In DDR Holdings, LLC v. Priceline.com LLC, No. 2023-1176 (Fed. Cir. Dec. 9, 2024), the Federal Circuit affirmed a judgment of non-infringement.
The dispute centered on the construction of "merchants" and "commerce object." DDR sought a construction for both terms that included both products and services. The district court construed the terms to only include products.
The Federal Circuit affirmed, relying on the patent's specification and the related provisional application. The specification only used the disputed claim terms in in the context of products without mentioning services. However, the specification incorporated by reference the provisional application, which defined merchants as selling either goods or services. Because there is a progression from a provisional to an issued patent, the Court determined the deletion of a term to be significant. The patentee chose to delete references to "products or services" and chose to define merchants as purveyors of goods alone. Therefore, the Federal Circuit excluded services from the construction of the disputed terms.
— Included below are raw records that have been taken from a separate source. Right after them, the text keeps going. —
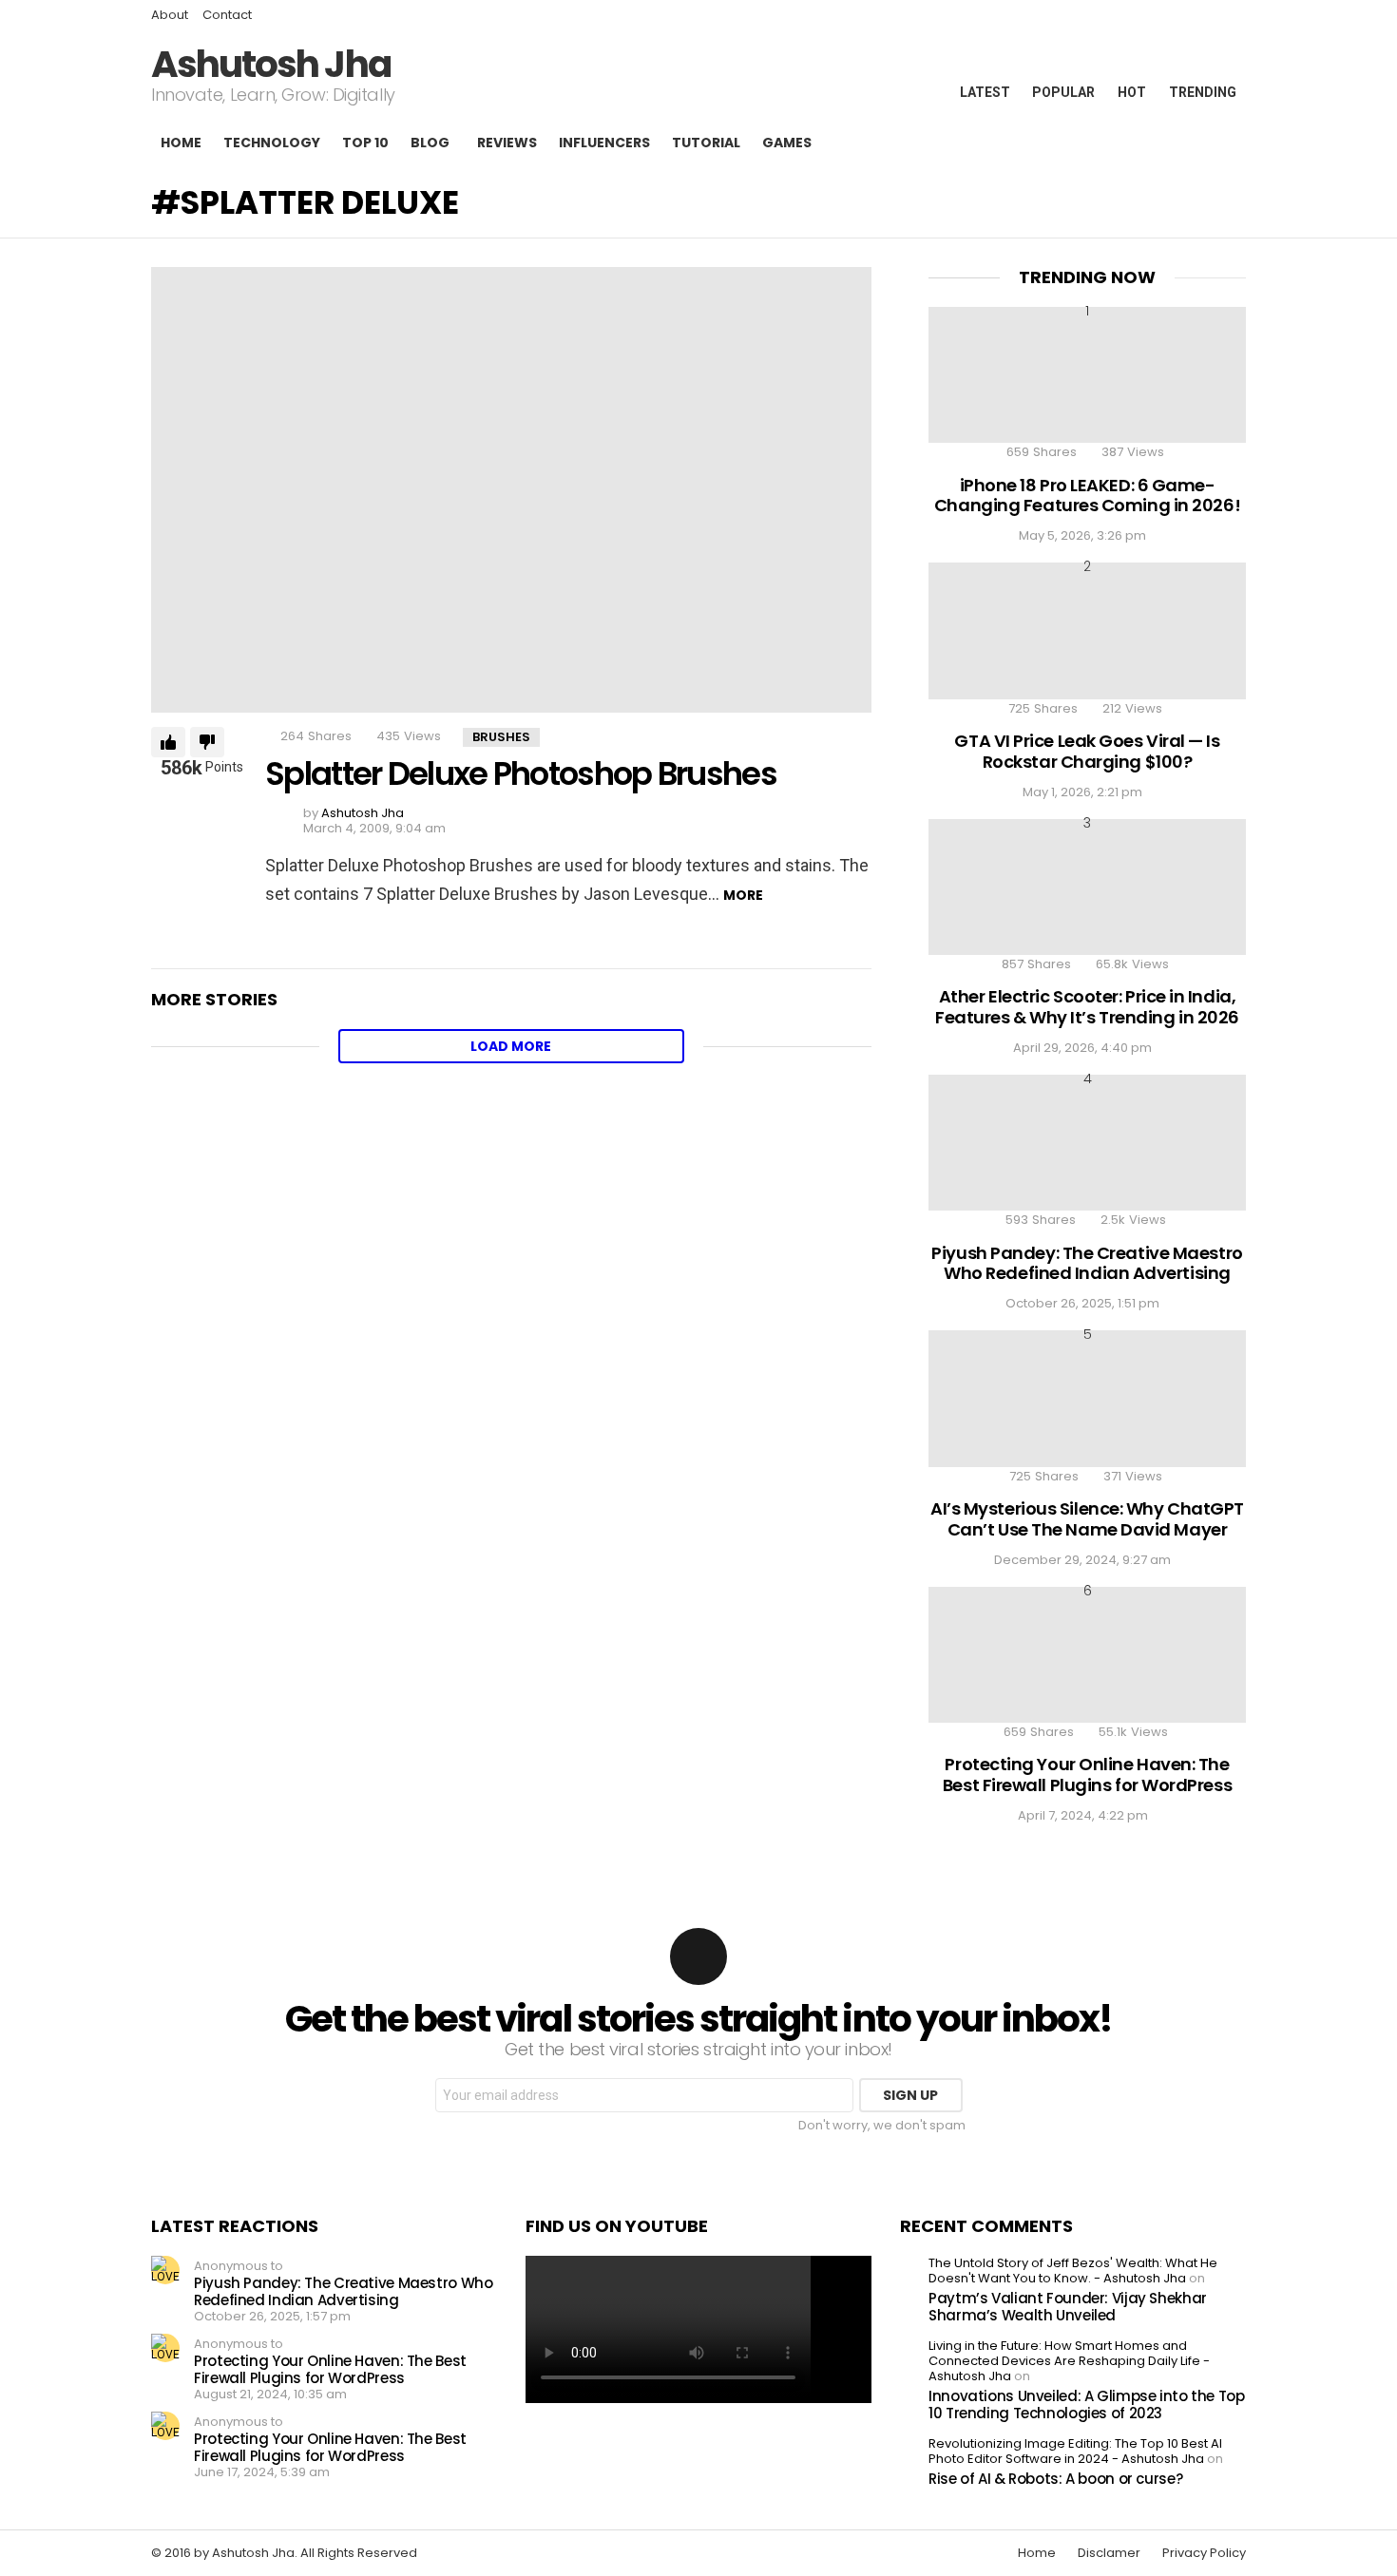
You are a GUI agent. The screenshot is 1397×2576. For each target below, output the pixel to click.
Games (787, 142)
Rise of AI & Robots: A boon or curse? (1055, 2479)
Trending (1202, 92)
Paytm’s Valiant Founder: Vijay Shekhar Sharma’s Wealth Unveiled (1067, 2306)
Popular (1063, 92)
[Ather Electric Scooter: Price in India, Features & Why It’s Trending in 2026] (1087, 887)
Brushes (501, 737)
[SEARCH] (1194, 143)
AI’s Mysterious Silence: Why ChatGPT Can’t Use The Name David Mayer (1087, 1519)
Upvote (168, 742)
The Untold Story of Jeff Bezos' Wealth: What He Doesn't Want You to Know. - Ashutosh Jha (1072, 2270)
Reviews (507, 142)
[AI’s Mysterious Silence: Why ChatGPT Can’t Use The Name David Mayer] (1087, 1398)
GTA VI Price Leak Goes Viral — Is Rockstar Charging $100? (1086, 751)
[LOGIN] (1230, 142)
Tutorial (706, 142)
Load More (510, 1046)
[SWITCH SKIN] (1162, 143)
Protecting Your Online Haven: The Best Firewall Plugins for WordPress (1087, 1774)
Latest (985, 92)
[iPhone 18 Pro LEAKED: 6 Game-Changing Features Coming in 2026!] (1087, 375)
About (169, 15)
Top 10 (365, 142)
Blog (430, 142)
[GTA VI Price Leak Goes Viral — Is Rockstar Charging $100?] (1087, 630)
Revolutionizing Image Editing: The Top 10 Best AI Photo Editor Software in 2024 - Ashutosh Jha (1075, 2451)
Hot (1132, 92)
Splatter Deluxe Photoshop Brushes (520, 773)
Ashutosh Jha (271, 64)
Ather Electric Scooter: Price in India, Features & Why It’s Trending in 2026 (1087, 1006)
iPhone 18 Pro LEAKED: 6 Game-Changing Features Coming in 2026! (1087, 495)
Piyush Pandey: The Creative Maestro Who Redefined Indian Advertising (1086, 1263)
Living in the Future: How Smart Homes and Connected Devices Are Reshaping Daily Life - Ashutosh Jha (1069, 2361)
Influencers (604, 142)
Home (181, 142)
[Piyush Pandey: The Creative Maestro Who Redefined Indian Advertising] (1087, 1143)
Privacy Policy (1204, 2553)
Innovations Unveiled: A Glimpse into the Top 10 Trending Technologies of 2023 (1086, 2404)
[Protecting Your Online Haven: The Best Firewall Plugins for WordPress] (1087, 1655)
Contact (227, 15)
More (743, 895)
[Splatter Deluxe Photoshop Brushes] (511, 489)
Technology (271, 142)
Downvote (207, 742)
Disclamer (1109, 2553)
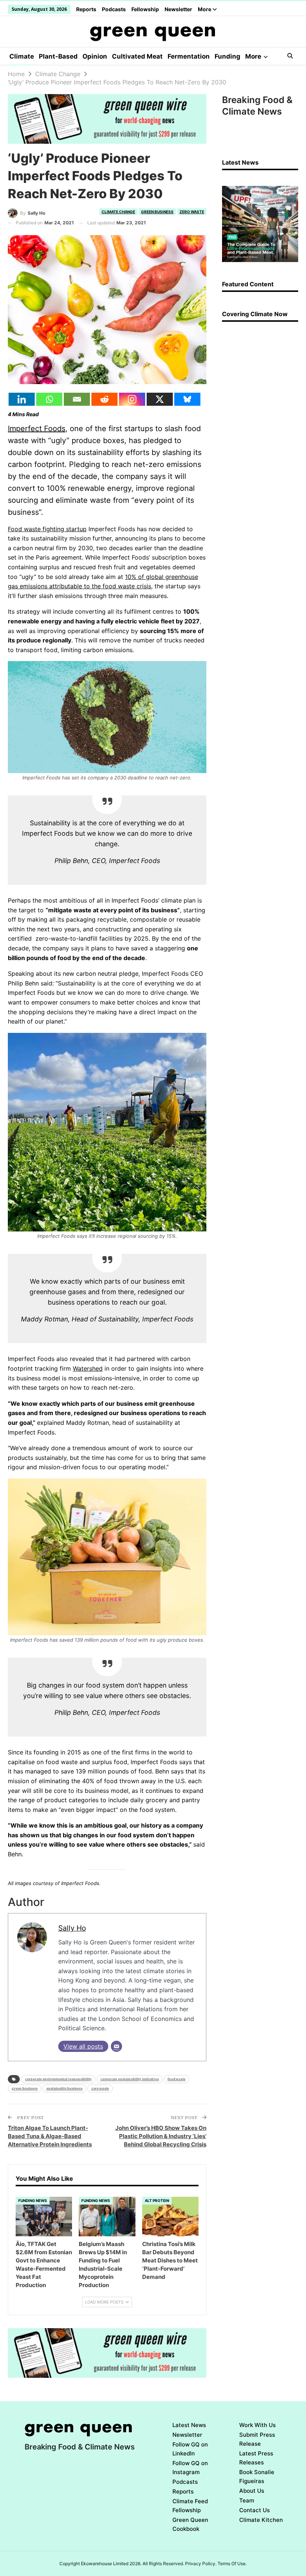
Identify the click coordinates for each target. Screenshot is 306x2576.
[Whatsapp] (49, 399)
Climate (21, 56)
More (205, 9)
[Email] (77, 399)
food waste (176, 2079)
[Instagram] (132, 399)
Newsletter (178, 9)
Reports (86, 9)
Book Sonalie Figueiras (256, 2476)
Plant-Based (58, 56)
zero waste (100, 2088)
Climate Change (118, 211)
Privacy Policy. (200, 2563)
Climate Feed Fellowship (190, 2506)
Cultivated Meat (137, 56)
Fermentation (189, 56)
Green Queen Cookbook (190, 2524)
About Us (251, 2490)
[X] (160, 399)
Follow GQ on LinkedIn (190, 2449)
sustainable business (64, 2088)
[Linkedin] (22, 399)
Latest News (189, 2425)
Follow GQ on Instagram (190, 2468)
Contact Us (254, 2510)
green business (25, 2088)
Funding (227, 56)
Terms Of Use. (232, 2563)
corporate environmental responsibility (58, 2079)
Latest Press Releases (256, 2458)
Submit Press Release (257, 2439)
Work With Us (257, 2425)
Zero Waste (191, 211)
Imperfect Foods (36, 428)
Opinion (94, 56)
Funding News (32, 2200)
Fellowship (145, 9)
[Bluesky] (187, 399)
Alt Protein (157, 2200)
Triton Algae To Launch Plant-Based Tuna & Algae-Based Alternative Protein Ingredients (50, 2136)
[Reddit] (104, 399)
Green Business (157, 211)
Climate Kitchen (261, 2519)
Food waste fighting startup (47, 529)
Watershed (88, 1368)
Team (246, 2500)
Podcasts (114, 9)
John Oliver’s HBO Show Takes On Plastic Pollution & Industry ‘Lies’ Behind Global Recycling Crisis (160, 2136)
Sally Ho (72, 1928)
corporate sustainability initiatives (129, 2079)
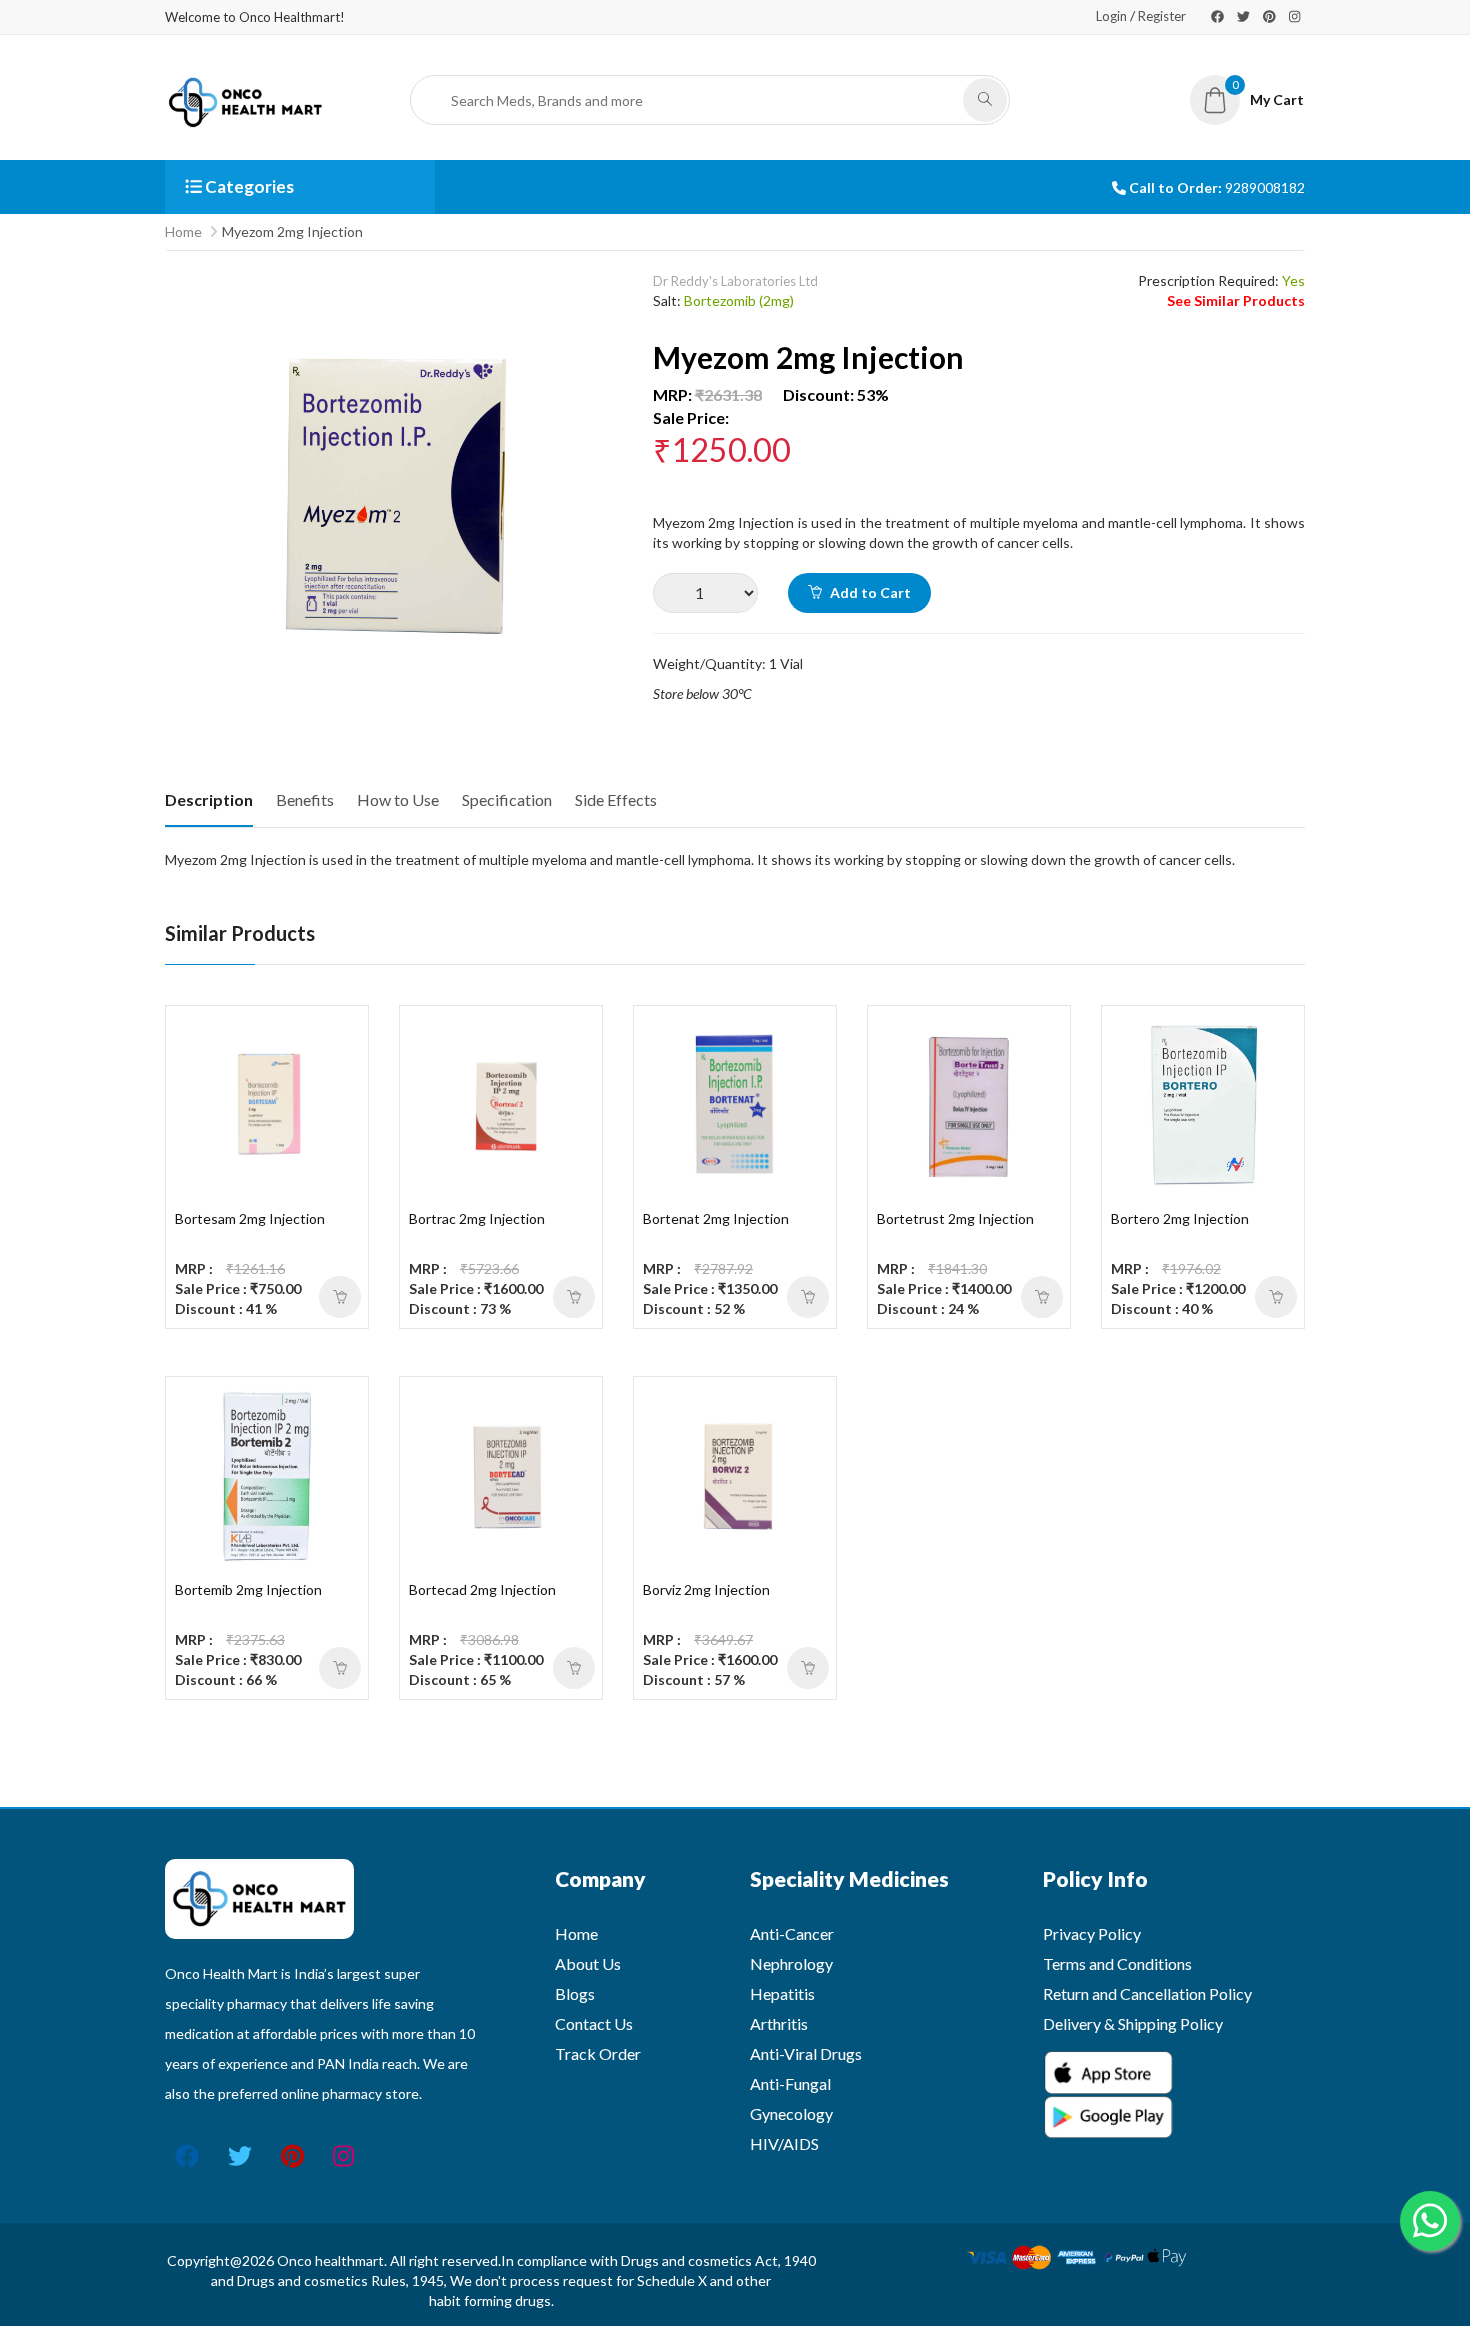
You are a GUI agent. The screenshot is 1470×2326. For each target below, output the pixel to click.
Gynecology (791, 2113)
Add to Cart (869, 592)
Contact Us (594, 2023)
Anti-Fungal (790, 2083)
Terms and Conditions (1117, 1963)
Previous (180, 689)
The Federal Circuit also rejected DDR's collateral estoppel argument based on the Board's construction because DDR failed to raise the argument in its opening brief on appeal or during claim construction at the district court. Moreover, the Federal Circuit noted that neither it nor the district court was bound by the Board's constructions because the Board had applied the broadest reasonable interpretation standard rather than the Phillips standard.